──────── DOCUMENT TEXT ────────
Despite their professed reluctance to engage in policy debates, Wyss and Aldrich have contributed to the scholarly and political polarization associated with climate change. They offer important insights into the relationship between business and politics, the free market and the regulatory state, and corporate profitability and the public good. Wyss channels his journalistic expertise to offer a seductively persuasive narrative, while Aldrich provides a compelling thesis supported by meticulous research. Both books are worthy of careful attention.
Author biography
Albert Churella is a professor of History at Kennesaw State University. He has recently completed a three-volume study of the Pennsylvania Railroad, at one time the world’s largest private corporation, and is now working on a history of Conrail. He is president of the Lexington Group, a transportation history and policy organization.
──────── DATASET ────────
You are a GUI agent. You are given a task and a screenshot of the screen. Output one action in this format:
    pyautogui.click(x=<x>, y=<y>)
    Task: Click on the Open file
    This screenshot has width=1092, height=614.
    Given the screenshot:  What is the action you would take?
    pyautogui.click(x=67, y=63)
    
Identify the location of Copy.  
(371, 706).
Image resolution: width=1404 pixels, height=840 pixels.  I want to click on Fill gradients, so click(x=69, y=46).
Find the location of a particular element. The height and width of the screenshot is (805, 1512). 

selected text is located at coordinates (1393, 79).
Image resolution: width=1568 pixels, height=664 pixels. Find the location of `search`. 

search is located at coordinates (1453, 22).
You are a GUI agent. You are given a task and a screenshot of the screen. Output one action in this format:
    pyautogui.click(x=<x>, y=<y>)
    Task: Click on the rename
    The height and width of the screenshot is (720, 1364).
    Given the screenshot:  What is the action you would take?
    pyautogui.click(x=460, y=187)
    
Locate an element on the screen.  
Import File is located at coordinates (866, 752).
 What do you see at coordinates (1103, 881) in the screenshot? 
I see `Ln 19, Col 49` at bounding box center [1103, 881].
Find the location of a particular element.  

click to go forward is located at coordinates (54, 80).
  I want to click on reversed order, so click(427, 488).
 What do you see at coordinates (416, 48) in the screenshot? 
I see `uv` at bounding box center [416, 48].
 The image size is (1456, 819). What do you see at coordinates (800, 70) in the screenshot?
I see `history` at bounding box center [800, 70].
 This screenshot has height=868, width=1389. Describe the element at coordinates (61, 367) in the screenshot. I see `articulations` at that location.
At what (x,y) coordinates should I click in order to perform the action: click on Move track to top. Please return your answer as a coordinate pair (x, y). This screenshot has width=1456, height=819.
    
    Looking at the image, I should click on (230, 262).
────────
▶ **YOUR TASKS**:
[A] According to the review passage, what organization is Albert Churella president of?
[B] Retype everything in the review passage from "Author biography" down to "and policy organization.".

▶ **RESPONSES**:
[A] He is president of the Lexington Group, a transportation history and policy organization.

[B]
Author biography
Albert Churella is a professor of History at Kennesaw State University. He has recently completed a three-volume study of the Pennsylvania Railroad, at one time the world’s largest private corporation, and is now working on a history of Conrail. He is president of the Lexington Group, a transportation history and policy organization.